E-Book-Format · bildbasiert
DjVu: das Scan-Format für Dokumente erklärt
DjVu
DjVu ist ein bildbasiertes Format, das vor allem für gescannte Dokumente, alte Bücher und technische Unterlagen entwickelt wurde. Es trennt Vorder- und Hintergrundebenen und erreicht dadurch sehr kleine Dateien bei guter Lesbarkeit. In wissenschaftlichen Archiven ist DjVu weit verbreitet.
Dateiendung
.djvu, .djv
Entwickler
AT&T Labs
Offen oder proprietär
offene Spezifikation
Geräte
spezielle DjVu-Reader und Plug-ins
DRM möglich
in der Praxis kaum genutzt
Einordnung
DjVu wurde gezielt für eingescannte Seiten gebaut.
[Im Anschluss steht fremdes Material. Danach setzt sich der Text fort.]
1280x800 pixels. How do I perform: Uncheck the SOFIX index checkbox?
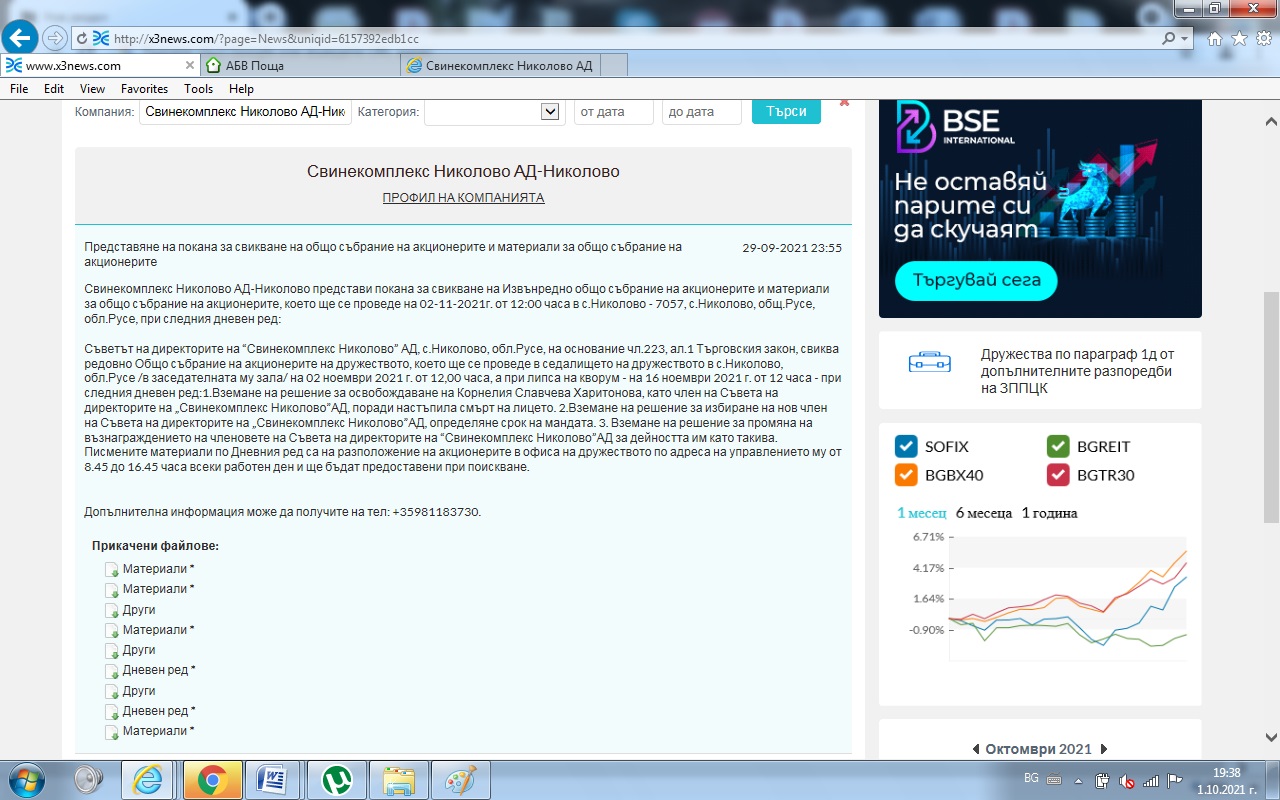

Die Technik zerlegt jede Seite in Ebenen für Text, Bild und Hintergrund und komprimiert diese getrennt. So bleiben Schrift und feine Linien scharf, während großflächige Bereiche stark verkleinert werden. Das Ergebnis sind oft deutlich kleinere Dateien als bei vergleichbaren Scans im klassischen Bildformat. Genutzt wird DjVu vor allem in Bibliotheken und Wissensarchiven für digitalisierte Bücher und Fachliteratur. Die Schwäche liegt in der Verbreitung: Ohne passenden Reader oder Plug-in lässt sich ein DjVu kaum öffnen, und auf Mobilgeräten fehlt oft die Unterstützung. PDF ist hier der pragmatische Gegenentwurf, weil es jedes Gerät kennt. Wer ein DjVu weitergeben, drucken oder einfach zuverlässig öffnen will, profitiert von der Umwandlung in eine PDF. Die gescannten Seiten landen dann in einem festen Seitenbild, das überall ohne Spezialsoftware funktioniert und sich problemlos archivieren lässt.
FAQ
Häufige Fragen
Warum gibt es DjVu neben PDF?
DjVu komprimiert gescannte Seiten besonders stark und hält Dateien klein. PDF ist dagegen viel verbreiteter und auf praktisch jedem Gerät ohne Zusatzsoftware lesbar.
Kann ich ein gescanntes DjVu als PDF speichern?
Ja, die Seiten lassen sich in ein PDF mit festem Layout überführen. So wird das Dokument auf jedem Gerät und Drucker ohne DjVu-Reader nutzbar.